[EN] Les biocarburants : une menace émergente pour la sécurité alimentaire de l’Europe ?

Le choix des biocarburants représente pour l’agriculture un pari risqué, tant en termes de revenus promis que de risques encourus. Le pari est si tentant que les biocarburants sont considérés par certains comme une panacée : du point de vue des agriculteurs, ils élargissent leurs débouchés et ouvrent la voie à des marchés plus rentables ; du point de vue des pouvoirs publics, l’amélioration des revenus agricoles grâce aux biocarburants réduirait ipso facto les besoins de financement public de l’agriculture. Mais la conversion aux cultures énergétiques provoque également des bouleversements importants sur les marchés agricoles : l’indexation des prix agricoles sur les prix très volatils des combustibles fossiles favorise l’instabilité du marché et soulève la question cruciale de son impact sur la sécurité alimentaire. La production de biocarburants reste controversée en raison de son impact sur l’environnement. L’Union est donc confrontée à un choix décisif et difficile : doit-elle encourager, y compris financièrement, la conversion d’une partie de ses terres arables à la culture énergétique ?

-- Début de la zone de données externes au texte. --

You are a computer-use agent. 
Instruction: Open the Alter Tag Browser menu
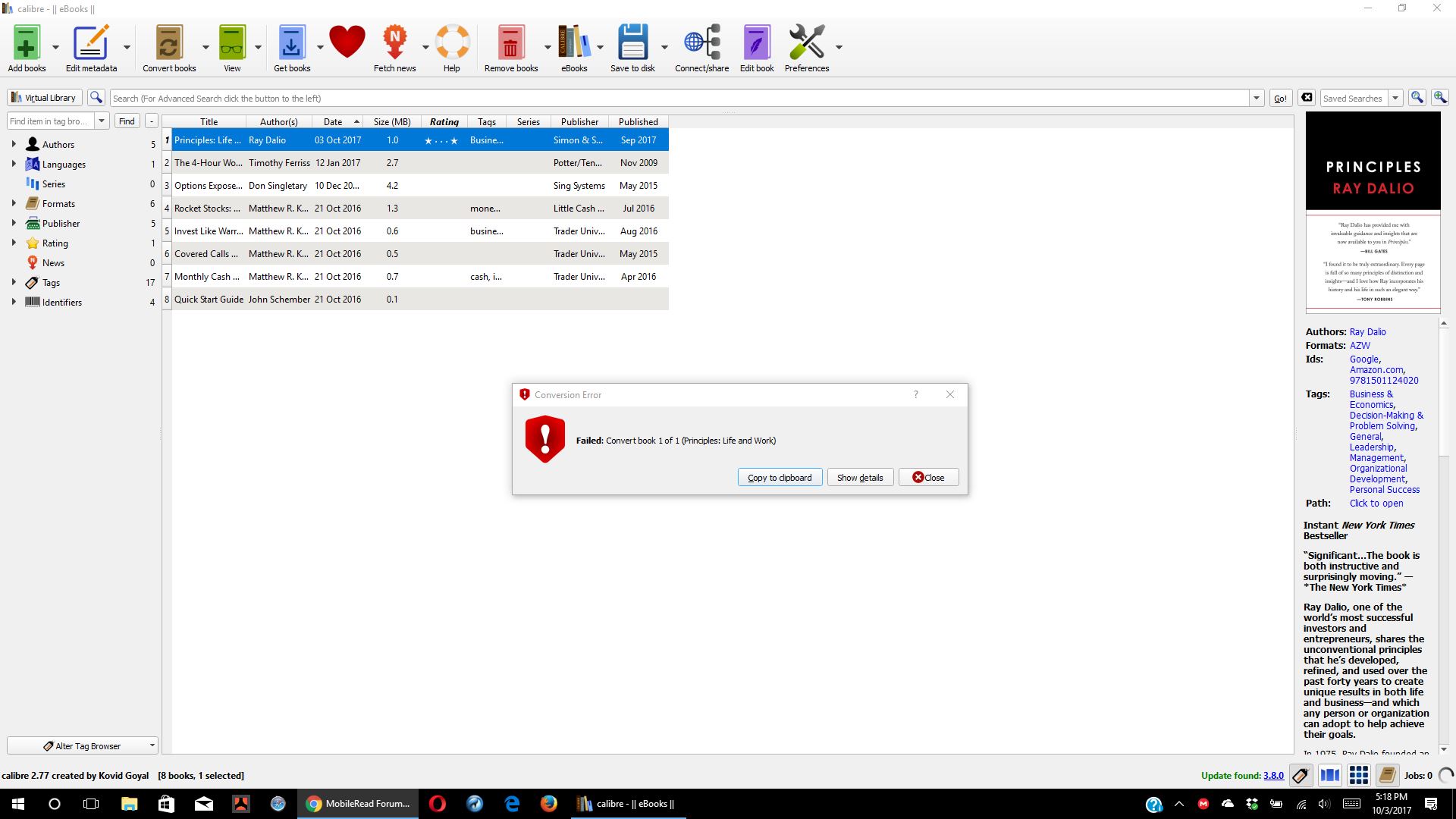click(x=82, y=745)
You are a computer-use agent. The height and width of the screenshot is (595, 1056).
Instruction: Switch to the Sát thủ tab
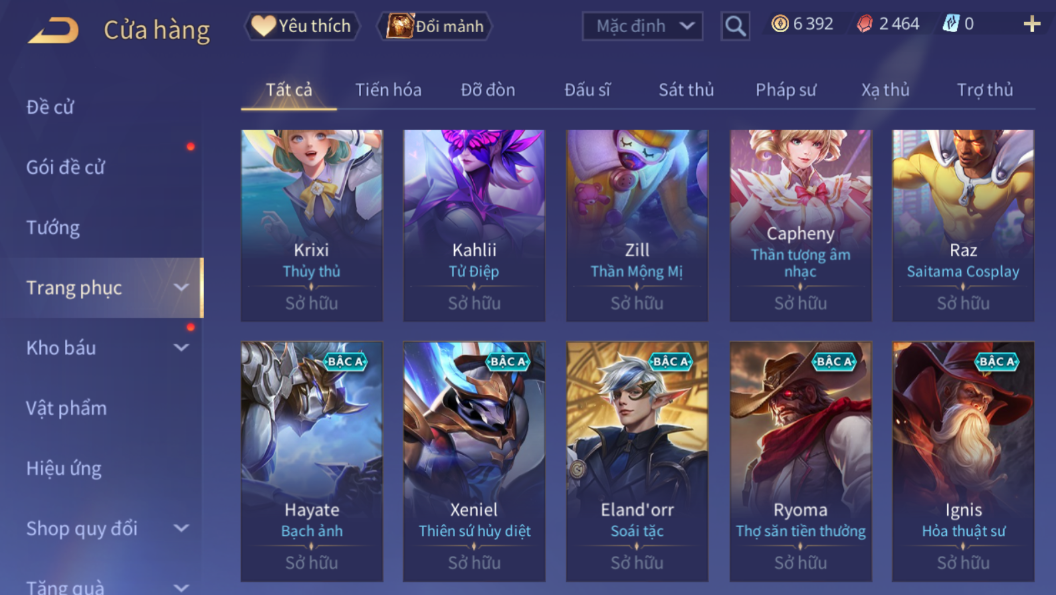[686, 90]

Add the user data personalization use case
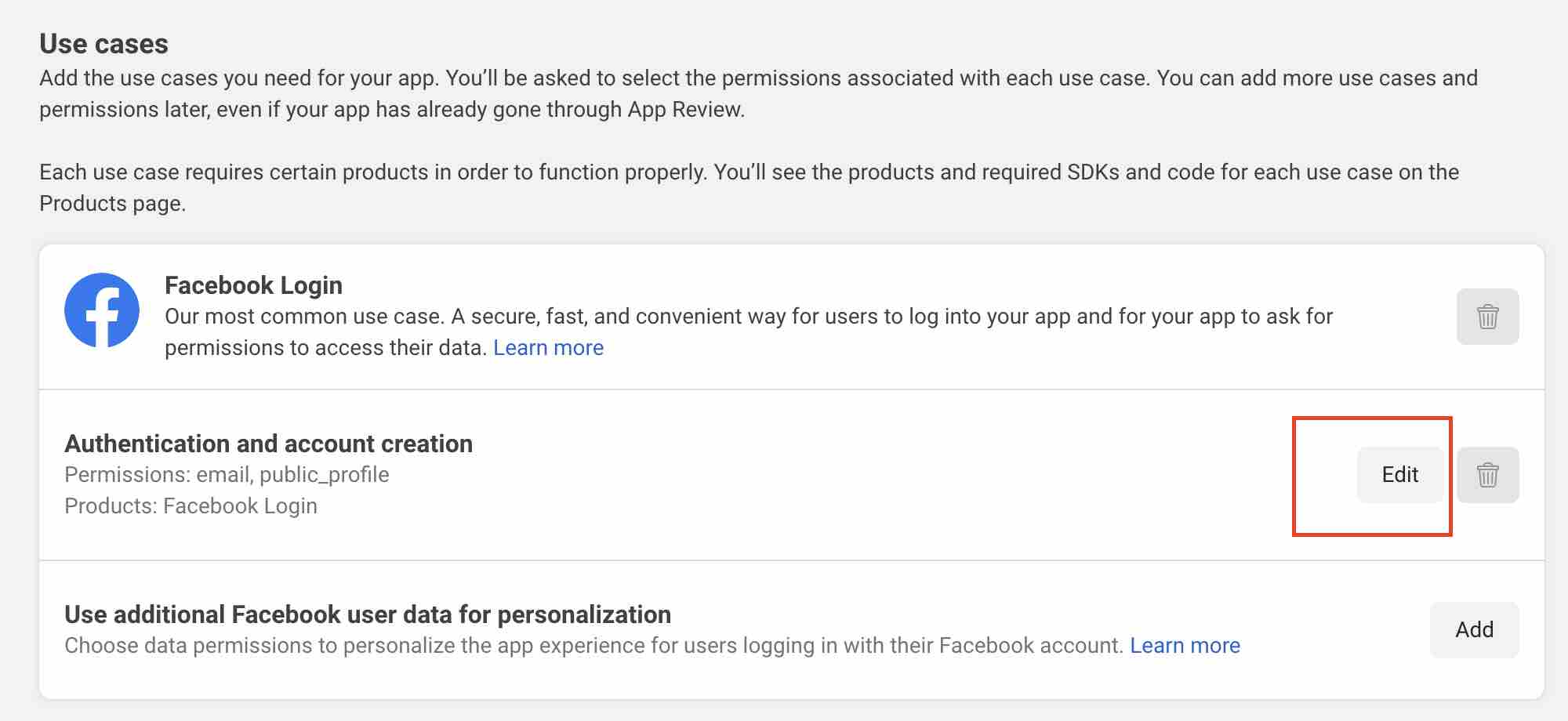1474,630
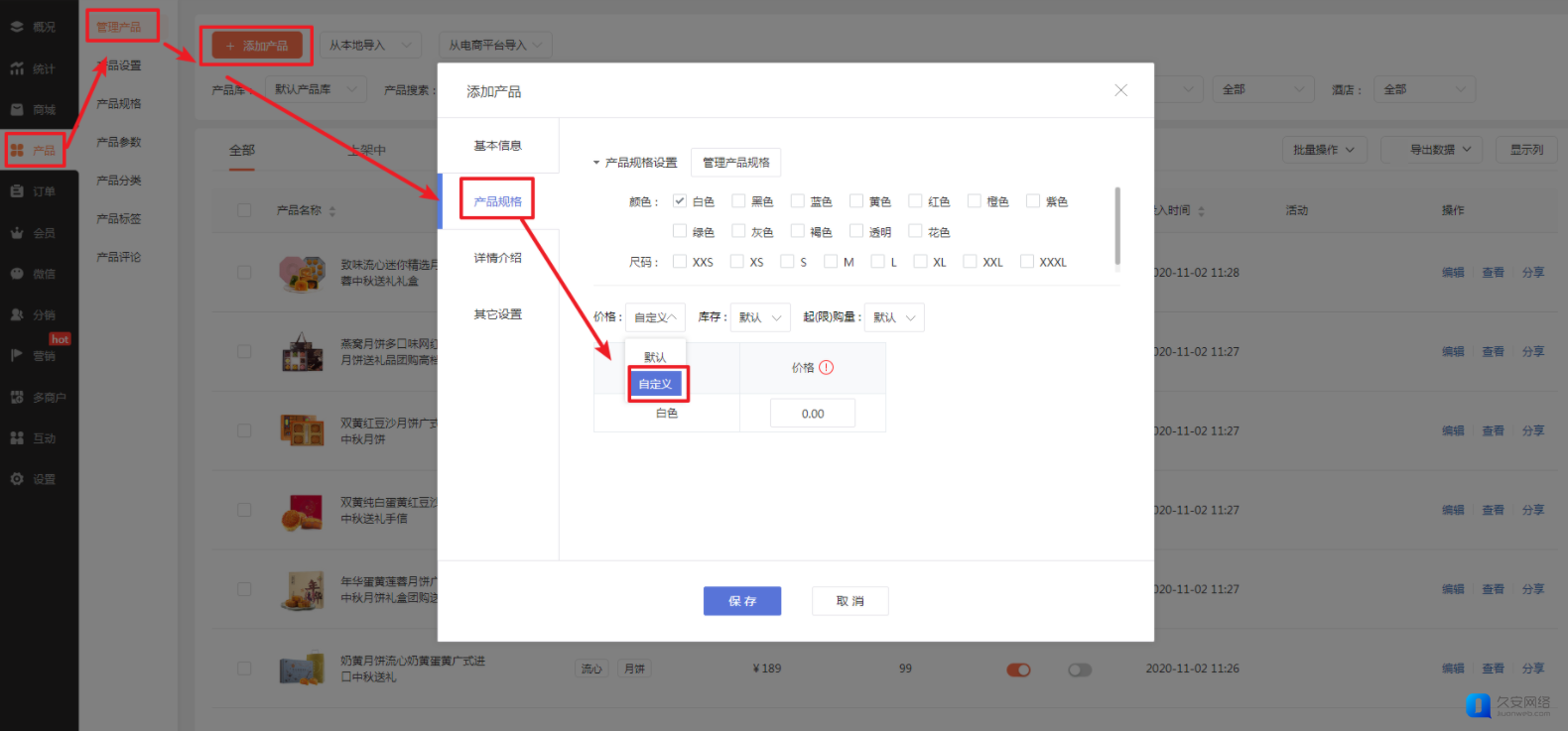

L’ambition du projet CAP 2013 de Notre Europe est de revoir l’analyse du contexte dans lequel la politique agricole commune a été élaborée en 1957, avant d’explorer les pistes de réforme. En effet, les paramètres et les enjeux qui ont présidé à l’agriculture d’après-guerre ne sont plus les mêmes qu’aujourd’hui, et encore moins ceux d’après 2013, date des perspectives financières à moyen terme de l’Union européenne. Or, les biocarburants font partie intégrante du nouveau pacte qui garantit l’avenir de l’agriculture.
Le pari des biocarburants est en effet tentant pour les Européens. Les prix mondiaux, soutenus par la hausse de la demande non alimentaire (en particulier sur les marchés du sucre, des oléagineux et des céréales), permettraient à la PAC de réduire les droits de douane ou les aides sans provoquer d’abandon des terres. Tenter sa chance avec les biocarburants permettrait également à l’Union d’assurer un niveau de vie équitable à sa population agricole. L’option des biocarburants impliquerait d’ailleurs de faire appel aux aides de la PAC pour stimuler la reconversion des terres en jachère ou des terres cultivées pour l’alimentation.
Cela supposerait enfin que les pouvoirs publics mettent en place des programmes d’incorporation obligatoire des biocarburants dans l’essence et le gazole. En se penchant sur l’étude de l’impact des biocarburants sur les marchés agricoles, Notre Europe va droit au cœur de l’enjeu de la PAC : saisir un nouveau paramètre dont l’impact aura des effets profonds sur l’agriculture de demain.
Au-delà de ses répercussions sur les prix agricoles, les revenus des agriculteurs ou même l’environnement, le développement des biocarburants porte en germe une mutation profonde de la nature même de l’agriculture, dont la finalité ne serait plus de nourrir les populations, mais de produire de l’énergie. Le choc – qui peut être frontal – entre ces deux missions pose la question cruciale des biocarburants : compromettent-ils la sécurité alimentaire ? Joseph Schmidhuber, économiste senior à la FAO, aborde cette question et montre, tout en évitant les simplifications, que la réponse nécessite beaucoup de nuances et de précisions.